Выключив звонок, Максим невольно глянул на себя в зеркало. Русые волосы привычно растрепаны, на вытянутом лице спрятались сонные глаза.
– Вставай, любимая! – вяло пробормотал он.
Лена, ожидаемо, не отреагировала. Тогда он принялся ее будить. Вначале попытался просто растолкать. Бесполезно. Следующим шагом стало отбирание одеяла. Не помогло. Пришлось супругу за ногу стаскивать с кровати.

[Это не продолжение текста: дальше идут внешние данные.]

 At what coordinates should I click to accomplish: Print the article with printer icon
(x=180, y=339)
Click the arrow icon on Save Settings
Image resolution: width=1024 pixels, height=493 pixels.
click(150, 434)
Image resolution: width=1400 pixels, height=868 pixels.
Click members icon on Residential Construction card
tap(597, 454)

Когда Лена оказалась на полу, то проснулась окончательно. Светлые волосы за ночь растрепались. На худом лице отчетливо проступило раздражение. Впрочем, она всегда сохраняла суровый вид, да и одевалась всегда строго – не просто так слыла самым требовательным преподавателем колледжа, где они вместе работали.

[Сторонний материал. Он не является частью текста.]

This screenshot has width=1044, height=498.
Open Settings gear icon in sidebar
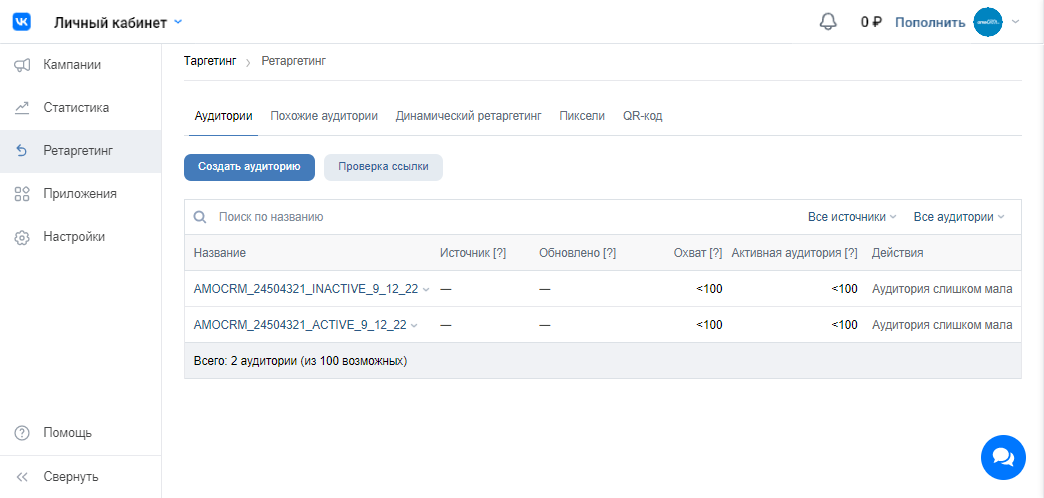22,238
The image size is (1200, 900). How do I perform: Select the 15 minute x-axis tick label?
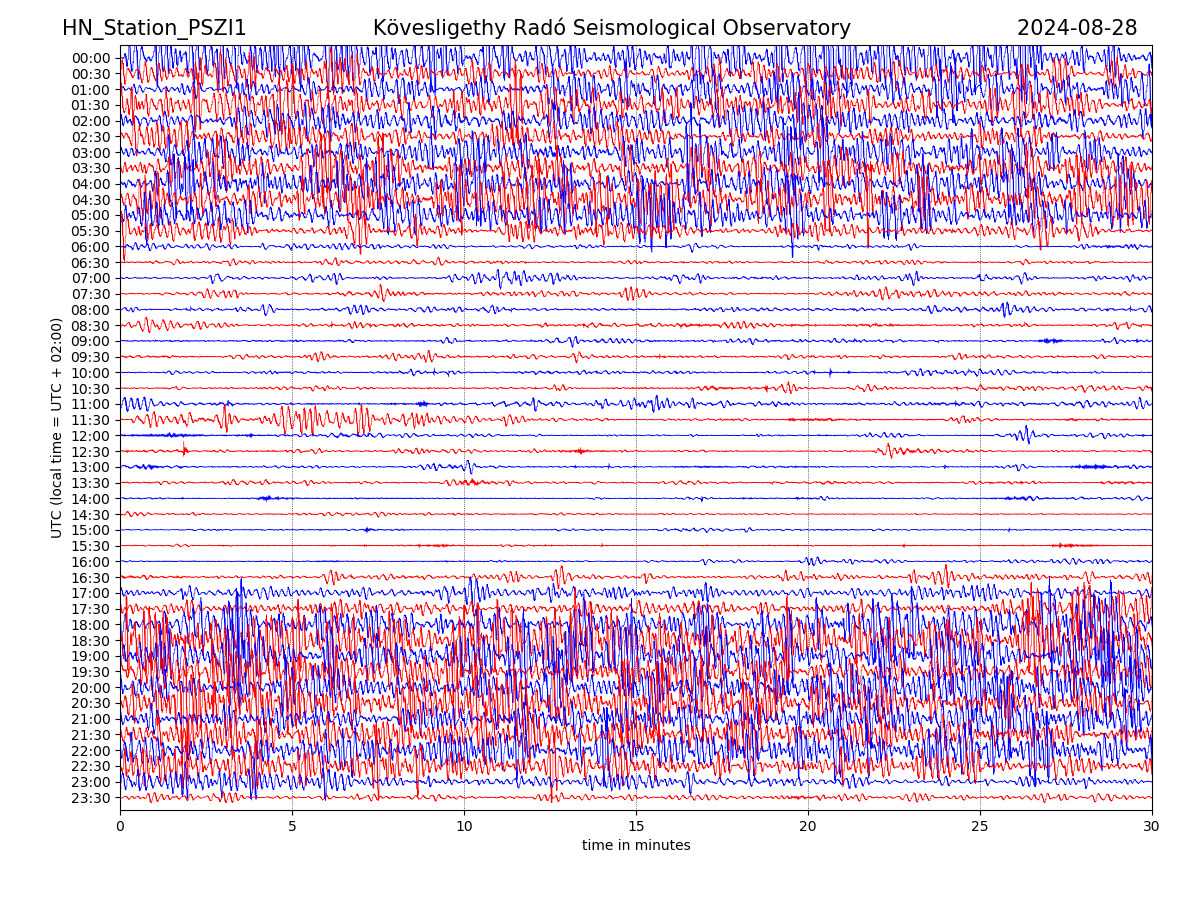click(x=636, y=827)
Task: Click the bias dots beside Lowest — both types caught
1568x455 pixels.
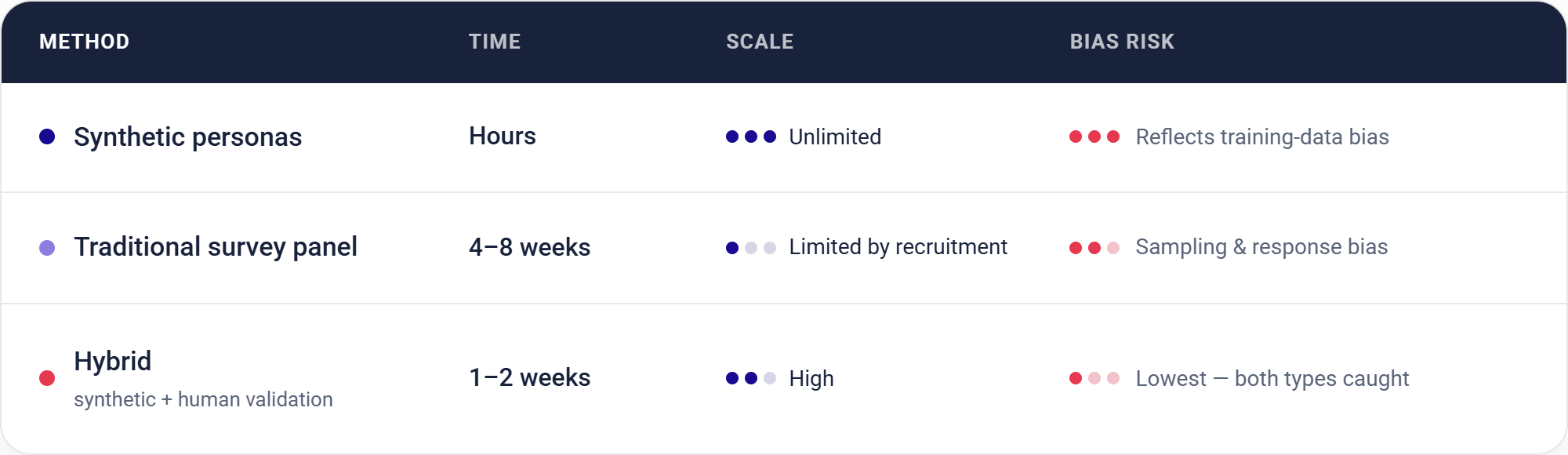Action: pyautogui.click(x=1094, y=378)

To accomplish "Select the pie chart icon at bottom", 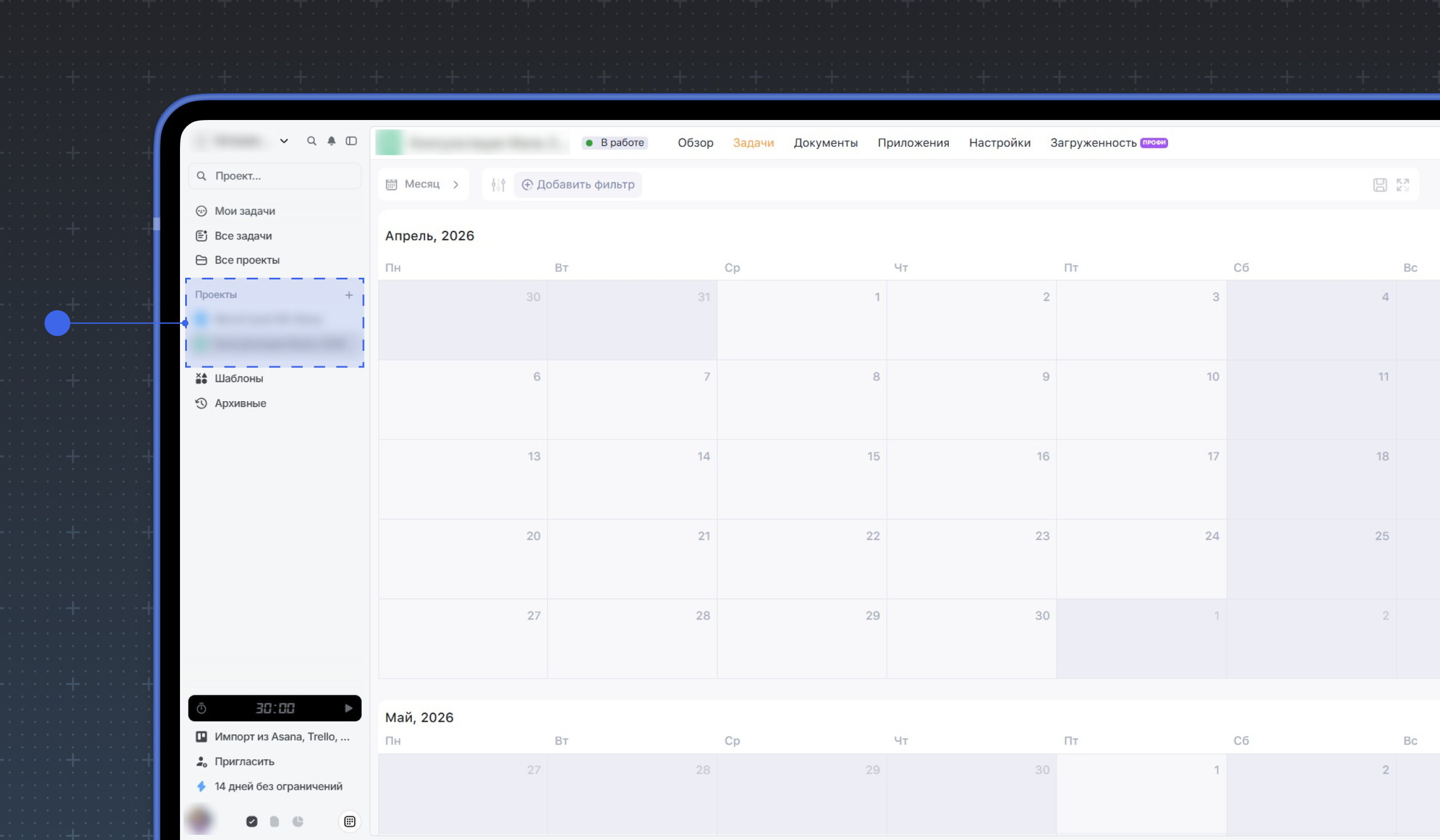I will pyautogui.click(x=298, y=822).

Одевшись и позавтракав, Максим стоял на пороге и обувался. Рядом хлопотала супруга, добавляя последние штрихи к его новому костюму.
– Будь осторожен! – сказала Лена, когда он обулся.
– Обязательно, дорогая! – весело ответил Максим, и, поцеловав жену, вышел на лестничную клетку.
Кнопка вызова лифта отказалась загораться. Пришлось спускаться пешком с восьмого.
Погода на улице стояла отличная. Как в стихотворении:
«Мороз и солнце – день чудесный…»
Перед выходом Максим посмотрел на термометр за окном – минус двадцать по Цельсию – но на улице, из-за отсутствия ветра, совершенно не холодно.
Прикурив, Максим порадовался новому дню и великолепной погоде.
– День начинается отлично! – вполголоса произнес он и двинулся в путь.
На крыльцо вели три запорошенные снегом ступеньки. Когда Максим становился на последнюю, то понял – надо идти аккуратней.
Слишком поздно.
Правая нога ушла вперед, пытаясь стать на землю, а левая соскользнула. Взмахнув руками, Максим упал спиной на лестницу. Голова по инерции откинулась назад и со всего размаху ударилась о бетон. У Максима из глаз посыпались искры…
Очень далеко виднелся свет.
Не свет в его привычном понимании, а что-то живое, само по себе являющееся светом. Оно удалялось. Максим побежал. Его скорости явно не хватало, но место, где находился, заставляло бежать. Не важно куда – главное бежать. Вокруг было все и одновременно ничего. Чьи-то лица, мелькавшие со скоростью, не позволявшей разобрать, кому они принадлежат. Голоса, много голосов, говорившее вместе и делающие непонятными слова. Города, страны, образы – картинки мелькали с катастрофической скоростью. И все окружала тьма. Казалось, в этом царстве сумрака не может быть ничего живого. Ни один луч света не пробьёт его. Максима охватило кататоническое отчаяние. Он не успевал, цель уходила, не давая никаких шансов догнать ее. Но он бежал потому, что ничего другого ему не оставалось. Казалось, вечность запустила его в свое лоно. Он не знал, сколько уже здесь находится и сколько предстоит пробыть. Свет все удалялся и удалялся. Уже невозможно стало разобрать, живой он или нет. Теперь это была просто точка посреди тьмы. Максим побежал изо всех сил. Через время понял: все попытки напрасны. Не стало точки, остался один сумрак, который начал сгущаться все сильней. Максим не мог представить себе подобной черноты. В сущности, вокруг него не чернота. С уходом света стала надвигаться пустота. Пропали лица, голоса, города и страны. Что-то огромное подбиралось к Максиму, намереваясь забрать и поглотить, разжевывая кости, как промышленная мясорубка мясо. Оно не издавало ни звука, и от этого казалось еще страшнее. Максим не знал, что делать – вокруг четырехмерная пустота и гробовая тишина, от которой заложило уши. Ко всему этому, он кожей ощущал присутствие кого-то плохого. Того, кто ждет. Играет с ним, как кошка с мышью. Казалось, это предел, черта, за которой ничего нет.
Смерть.
Но тогда чего она ждет?
– Ну! Чего ты… – Максим умолк на полуслове, потому, что ничего, в сущности, и не говорил. Его рот не издал ни звука. Ничто не могло пробить небытие. Несколько минут Максим стоял и ждал, не зная чего. Хоть и думал, что несколько минут, но сомневался. В этом месте не существовало ничего. Даже время, в его привычном понятии, отсутствовало.
Из глубин пустоты раздался голос. Он не был голосом мужчины или женщины – он напоминал механический.